▶ [Passage to read]

The $30,000 Ellen Weiss Kander Award wound up split between the three finalists, with Escape from St. Quentin’s winning $5,000 for third place, Echo Torch $10,000 for second, while Perils of Growing up Flat Chested claimed the remaining $15,000 and the title of champion.
There were several things we learned today; that careers can be launched by a grilled cheese sandwich, that Carl cannot remember the difference between a Bar and Bat Mitzvah, that even educated and cultured Pittsburghers will burst into massive applause when a CMU drama student announces that he hails from The ‘Burgh (or even Erie). But, we still have work to do.
“We need to work really hard to stop putting ourselves and Pittsburgh down,” Martin said. Pittsburgh is no longer the place of ridiculous accents and french fries in inappropriate places. The Steel City was the main star of yesterday’s event, with the judges’ and guests’ push to continue to develop the city as Hollywood East. From the repetition of Ellen Weiss Kander’s poignant 2003 observation that “entertainment is the new steel” to the fact that attendees were content to remain on their feet to watch the new generation of local talent compete in the packed house, the continuation of the city’s transformation into an entertainment capital was at the forefront of everyone’s minds. The prize money could almost be seen as a bribe to the three winners to entice them to keep their talents in Pittsburgh. That is the true mission of Steeltown that Carl reiterated yesterday, encouraging the winners to give back by helping other locals cultivate their skills, to pass onto the next generation a city that has opportunities for creative people to actually make a living, so people like Carl’s daughter—whether she was Bar or Bat Mitzvahed—will not have to flee to California.

▶ [Data shown]
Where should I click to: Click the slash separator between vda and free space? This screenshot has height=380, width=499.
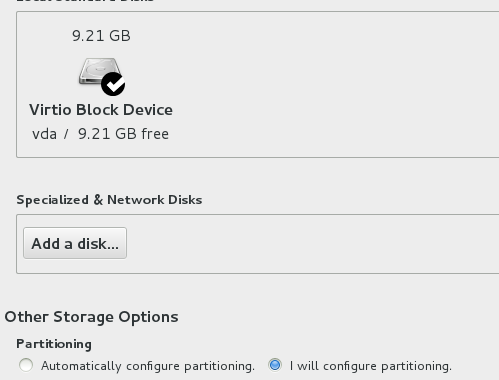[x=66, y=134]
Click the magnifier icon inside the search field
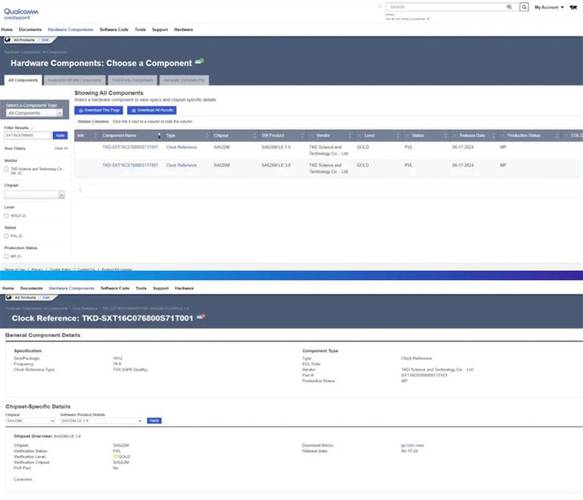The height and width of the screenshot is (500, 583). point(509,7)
==
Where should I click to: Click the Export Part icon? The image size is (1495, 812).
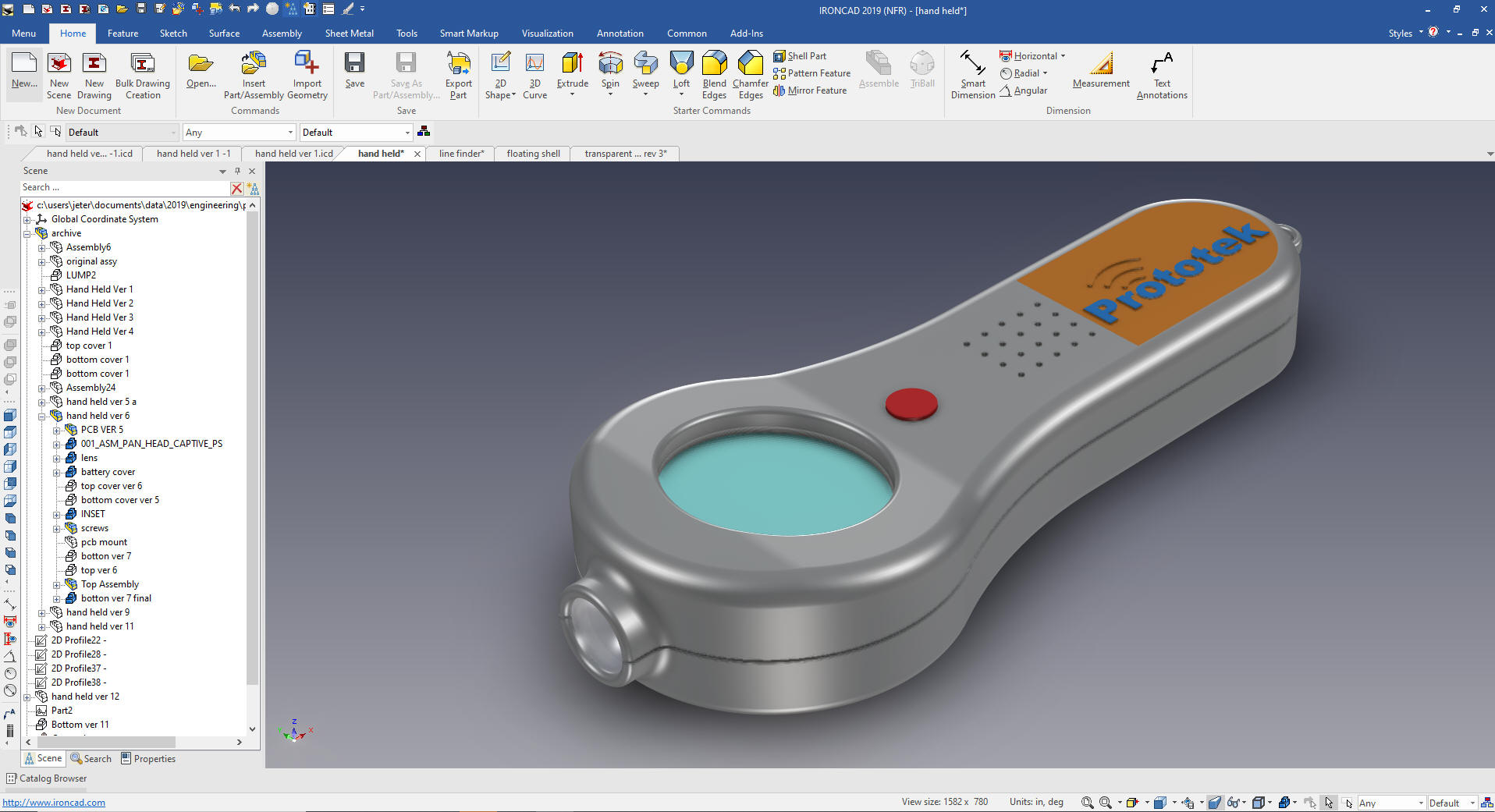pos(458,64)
--
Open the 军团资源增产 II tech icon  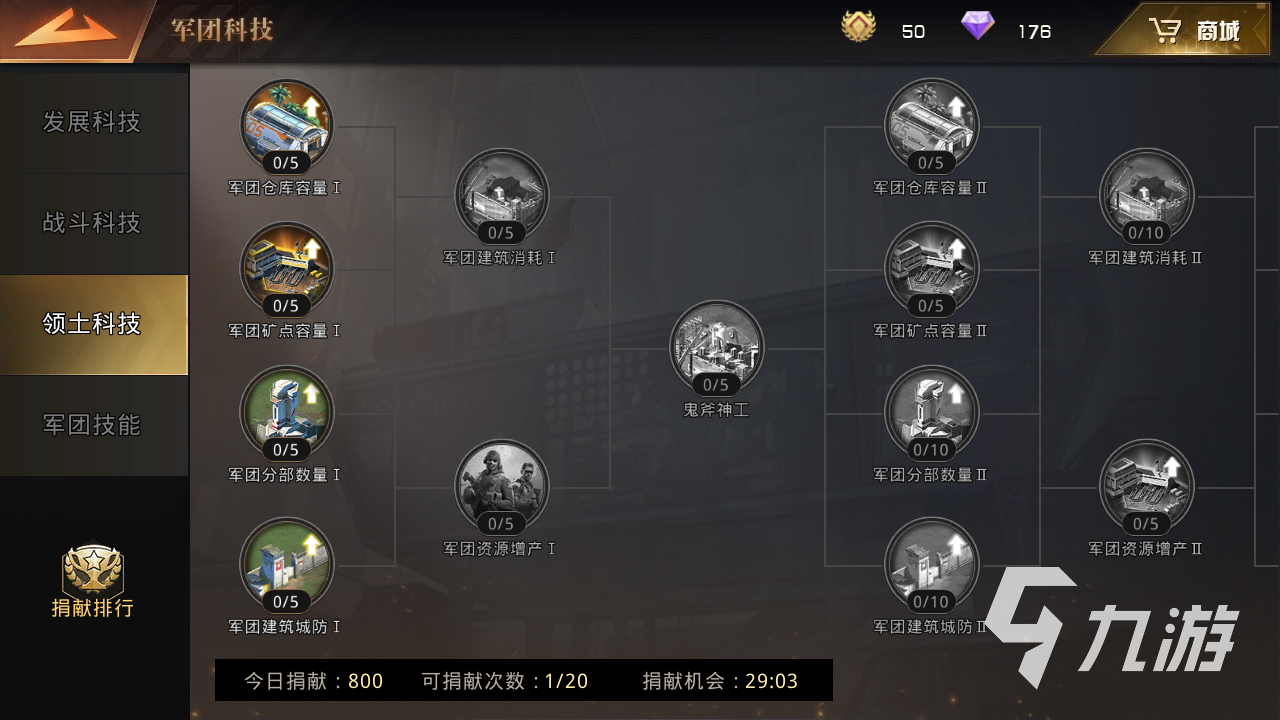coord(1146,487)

▶ [Exercise task A]
In the Pittsburgh awards passage, how much prize money did Echo Torch win, and for what place?
▶ [Exercise task B]
Write out everything in the Pittsburgh awards passage from "There were several" down to "work to do.".

▶ [Exercise result A]
$10,000, for second place.

▶ [Exercise result B]
There were several things we learned today; that careers can be launched by a grilled cheese sandwich, that Carl cannot remember the difference between a Bar and Bat Mitzvah, that even educated and cultured Pittsburghers will burst into massive applause when a CMU drama student announces that he hails from The ‘Burgh (or even Erie). But, we still have work to do.